Friday, December 02, 2011

Produce notes from Allen.......88 Local Items!

Our members love to cook, and they sure love to eat. 
For the two week period ending the Sunday after Thanksgiving, the coop sold:

5760 lbs. Honeycrisp Apples
8900 Valencia Oranges
2900 bags Cranberries
5500 lbs. Organic Red Seedless Grapes
3000 lbs. Mangoes
2400 lbs. Organic Green Beans
2000 lbs. Organic Loose Beets
2460 lbs. Organic Loose Broccoli
1700 bunches Organic Broccoli
5900 lbs. Brussels Sprouts
8600 lbs. Carrots
1080 bunches Organic Collards
4800 bunches Organic Kale
3300 lbs. Mushrooms
9200 lbs. Onions
2700 bunches of Parsley
11300 lbs. Organic Potatoes
10600 lbs. Organic Sweet Potatoes
1300 lbs. Organic Pumpkins
7500 lbs. Organic Winter Squash (3100 lbs. Butternut alone)
2000 lbs. Shallots
3100 cups Cherry Tomatoes
2000 boxes of Clementines
300,000 lbs of produce!

We lift a case an average of 7 times.  Together we lifted over 2 millions pounds of produce alone!


1055 Turkeys!

Pete, who worked in the produce aisle Friday morning, shared some ideas on how to use a few items. I asked him to offer a few words about the Jerusalem Artichoke.
From Pete: 
"Jerusalem Artichoke, that knobby brown tuber near the Radish and Turnips, is a vegetable that is high in potassium, iron and fiber.  Neither from Jerusalem (it was first cultivated by Native Americans but became popular in the Middle East) nor an  Artichoke (its flavor is reminiscent of Artichokes) it is great raw, peeled, shredded or julienned in salads (soak in cold water and drain first).  You can also slice it and use in stir fries as you would Water Chestnuts, or roast it like you would a Potato. When roasted it takes on a nutty flavor and creamy texture."

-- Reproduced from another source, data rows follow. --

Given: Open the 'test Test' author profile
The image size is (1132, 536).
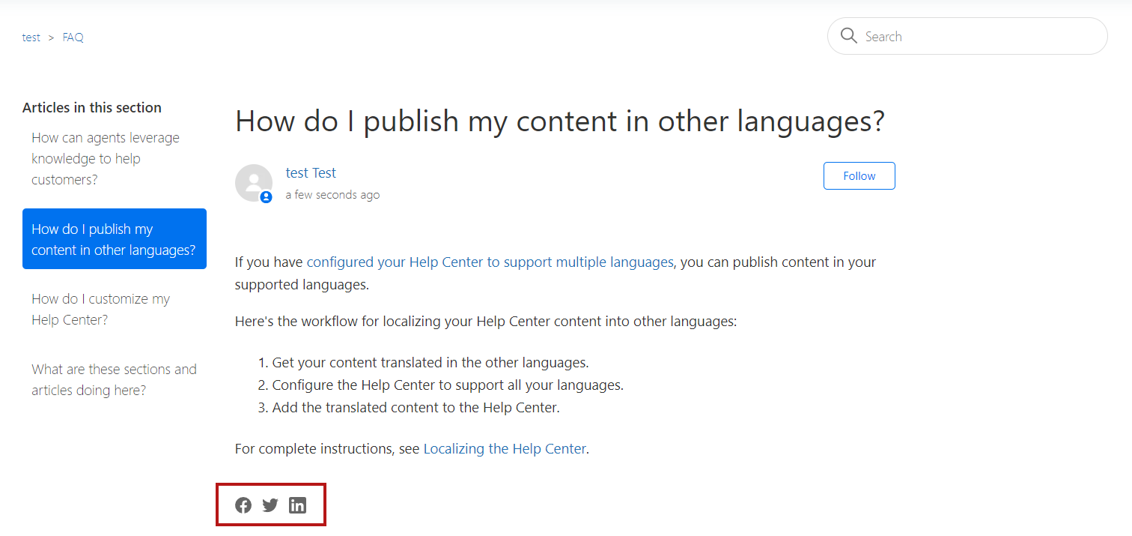Looking at the screenshot, I should [311, 173].
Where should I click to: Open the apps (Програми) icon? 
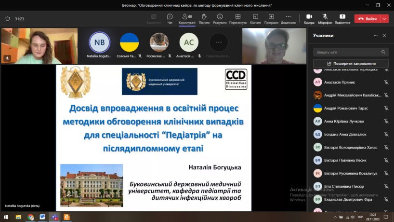click(x=271, y=18)
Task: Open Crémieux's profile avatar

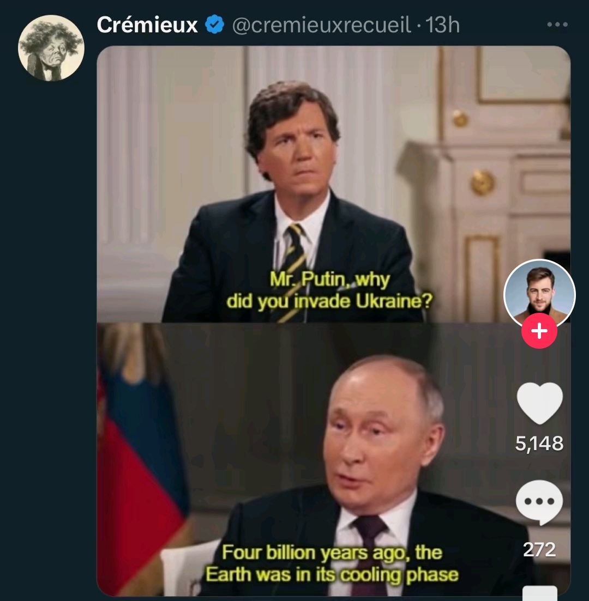Action: tap(51, 48)
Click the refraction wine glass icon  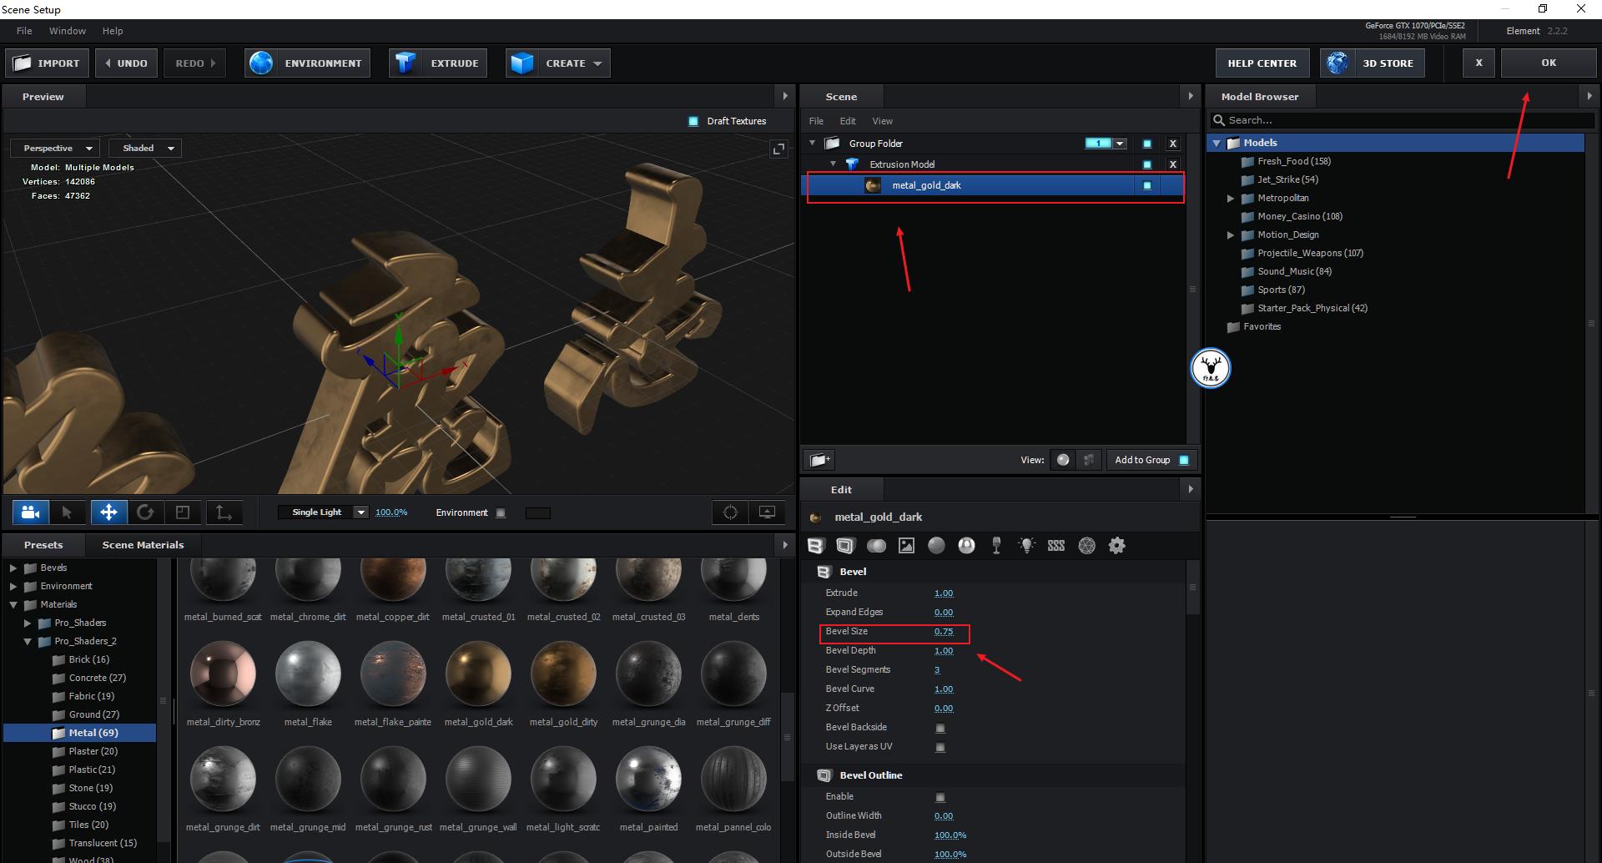pyautogui.click(x=996, y=546)

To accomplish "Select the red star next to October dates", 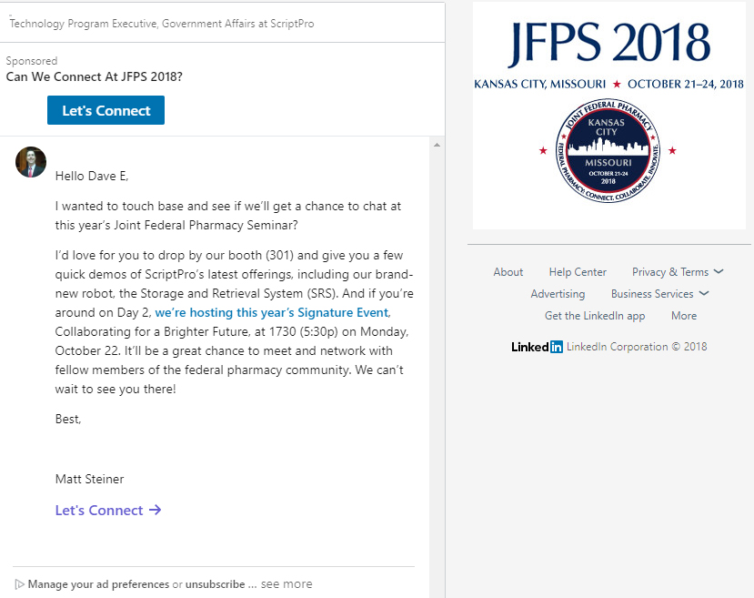I will point(616,83).
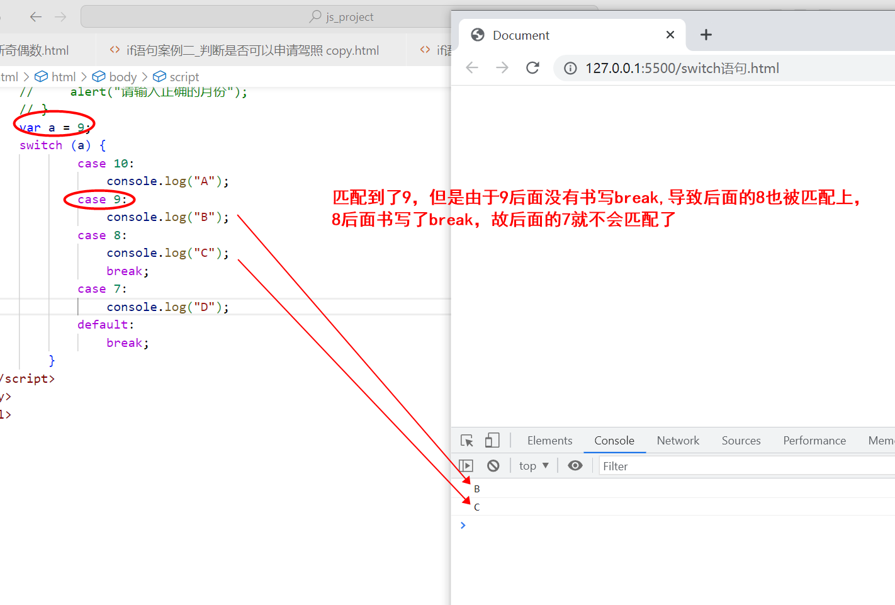Reload the page in Chrome
Image resolution: width=895 pixels, height=605 pixels.
(532, 67)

Actually, the Jerusalem Artichoke is related to the Artichoke; they are both members of the daisy family. "Jerusalem" is a corruption of the Italian name for sunflower, "girasole", which means "turns toward the sun". Most vendors have reduced the name to Sunchoke, but I prefer  preserving the romantic linguistic history contained in the name.

But, you ask, "Why did you take the word "Swiss" from our Chard listings?"  
Ursula, coop member and former receiving coordinator, who is Swiss, says,  
"I'm sorry but this vegetable does not grow in Switzerland."  
If you can offer evidence to the contrary.  I will reconsider.